SUPPLIED PASSAGE.
--

Washington, D.C. 20549

 

FORM 8-K

 

CURRENT REPORT

 

Pursuant to Section 13 or 15(d) of
The Securities Exchange Act of 1934

 

Date of Report (Date of earliest event reported):  May 18, 2021

 

3D SYSTEMS CORPORATION

(Exact name of registrant as specified in its charter)

 

Delaware   001-34220   95-4431352
(State or other jurisdiction   (Commission   (IRS Employer
of incorporation)   File Number)   Identification No.)

 

333 Three D Systems Circle

Rock Hill, South Carolina

  29730
(Address of principal executive offices)   (Zip Code)

 

Registrant’s telephone number, including area code:   (803) 326-3900

 

N/A

(Former name or former address, if changed since last report.)

 

Check the appropriate box below if the Form 8-K filing is intended to simultaneously satisfy the filing obligation of the registrant under any of the following provisions (see General Instruction A.2. below):

 

Written communications pursuant to Rule 425 under the Securities Act (17 CFR 230.425)

--

DATA EXTRACT.
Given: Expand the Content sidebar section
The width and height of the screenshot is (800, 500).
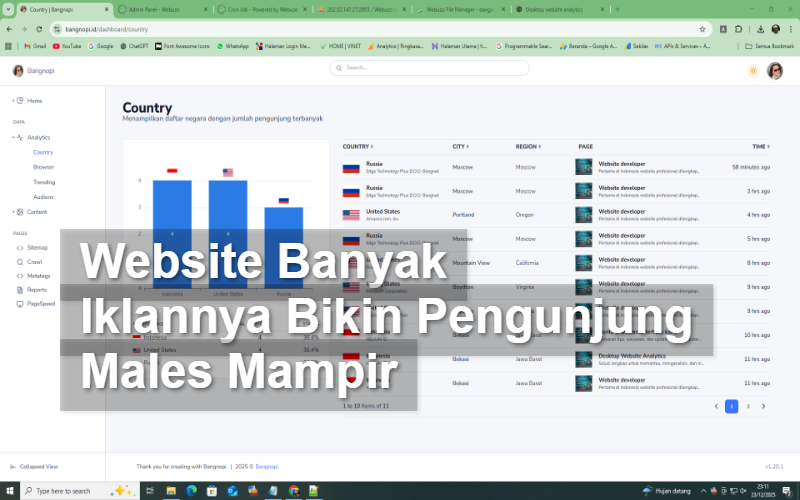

--

SHORT TASK A. Transcribe the portion of the Form 8-K cover page that starts at "(Exact name of" and ends at "Number)   Identification No.)".
SHORT TASK B. Render this sentence from the Form 8-K cover page in Spanish: "Check the appropriate box below if the Form 8-K filing is intended to simultaneously satisfy the filing obligation of the registrant under any of the following provisions (see General Instruction A.2. below):"

WORKED ANSWER A.
(Exact name of registrant as specified in its charter)

 

Delaware   001-34220   95-4431352
(State or other jurisdiction   (Commission   (IRS Employer
of incorporation)   File Number)   Identification No.)

WORKED ANSWER B. Marque la casilla correspondiente a continuación si la presentación del Formulario 8-K tiene por objeto satisfacer simultáneamente la obligación de presentación del registrante conforme a cualquiera de las siguientes disposiciones (véase la Instrucción General A.2. a continuación):